YOUR OBJECTIVE:
Everything from the line that contains "The height and" through the final line of the records below should be quoted exactly, except the pictures.

________________

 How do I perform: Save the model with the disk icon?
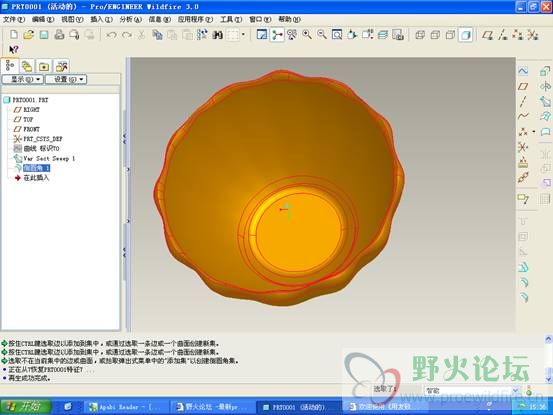coord(44,35)
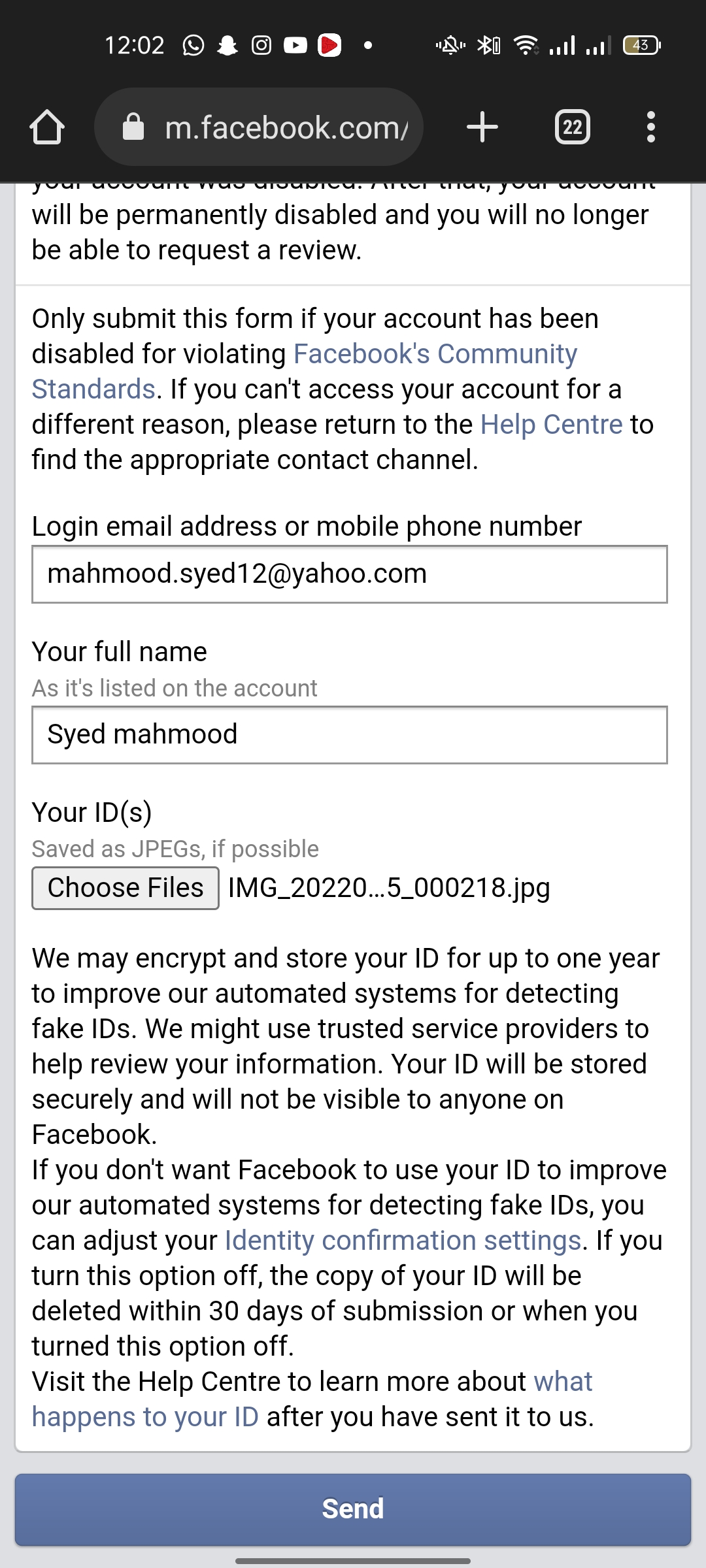Select the attached IMG_20220...5_000218.jpg filename
Viewport: 706px width, 1568px height.
388,887
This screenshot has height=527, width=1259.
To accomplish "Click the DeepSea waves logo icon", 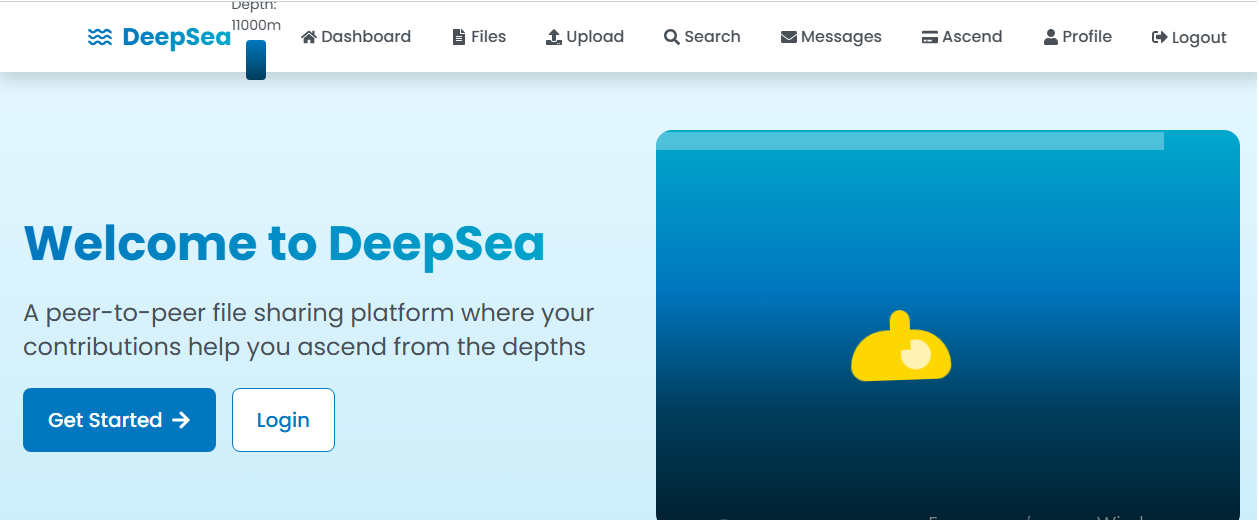I will click(99, 38).
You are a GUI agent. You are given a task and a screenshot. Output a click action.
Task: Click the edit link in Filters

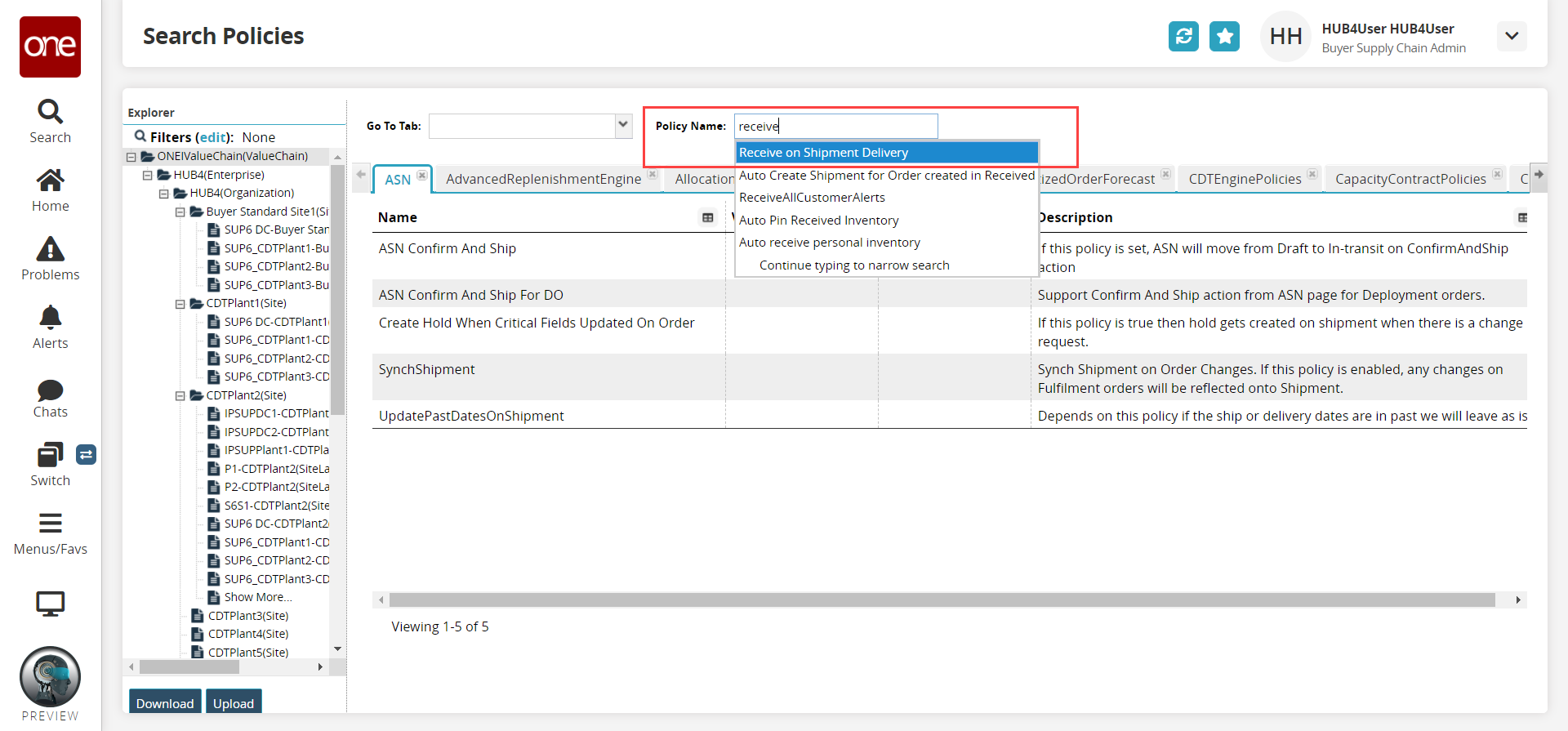click(212, 137)
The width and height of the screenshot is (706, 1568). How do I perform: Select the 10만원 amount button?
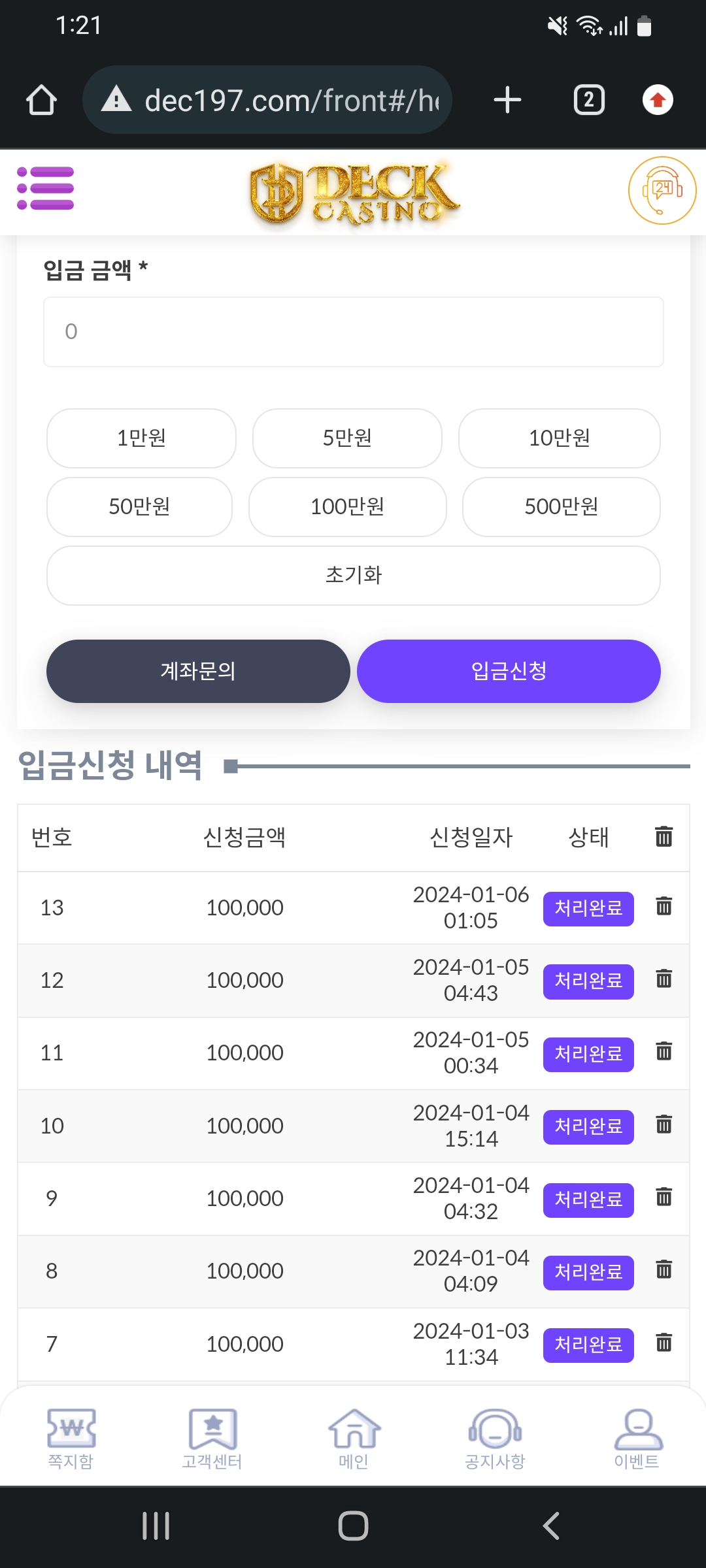click(x=559, y=438)
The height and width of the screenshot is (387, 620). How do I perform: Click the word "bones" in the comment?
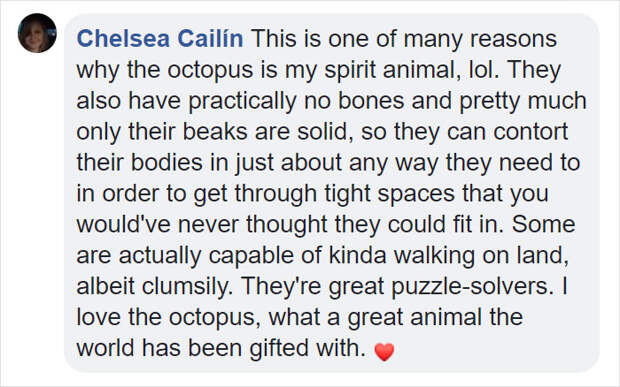(x=371, y=100)
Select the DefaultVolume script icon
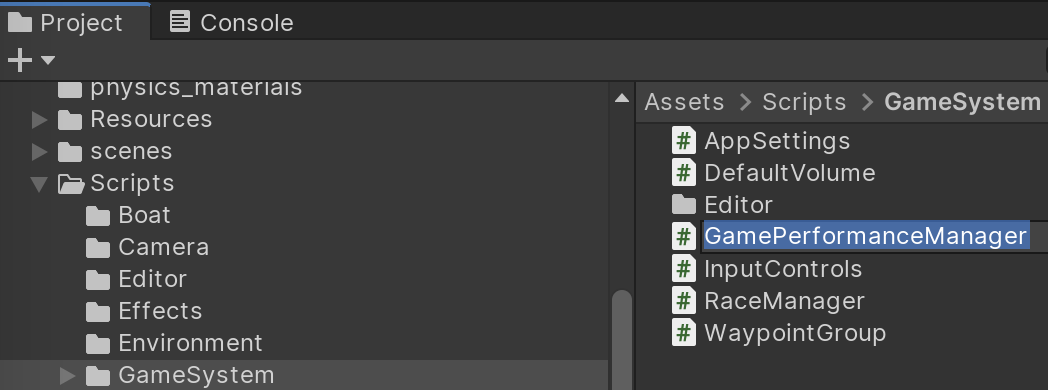This screenshot has height=390, width=1048. coord(683,173)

________________

EXERCISE ANSWER:
The height and width of the screenshot is (387, 620). How do I perform: Click the word "bones" in the comment?
(x=371, y=100)
Select the DefaultVolume script icon
This screenshot has height=390, width=1048. coord(683,173)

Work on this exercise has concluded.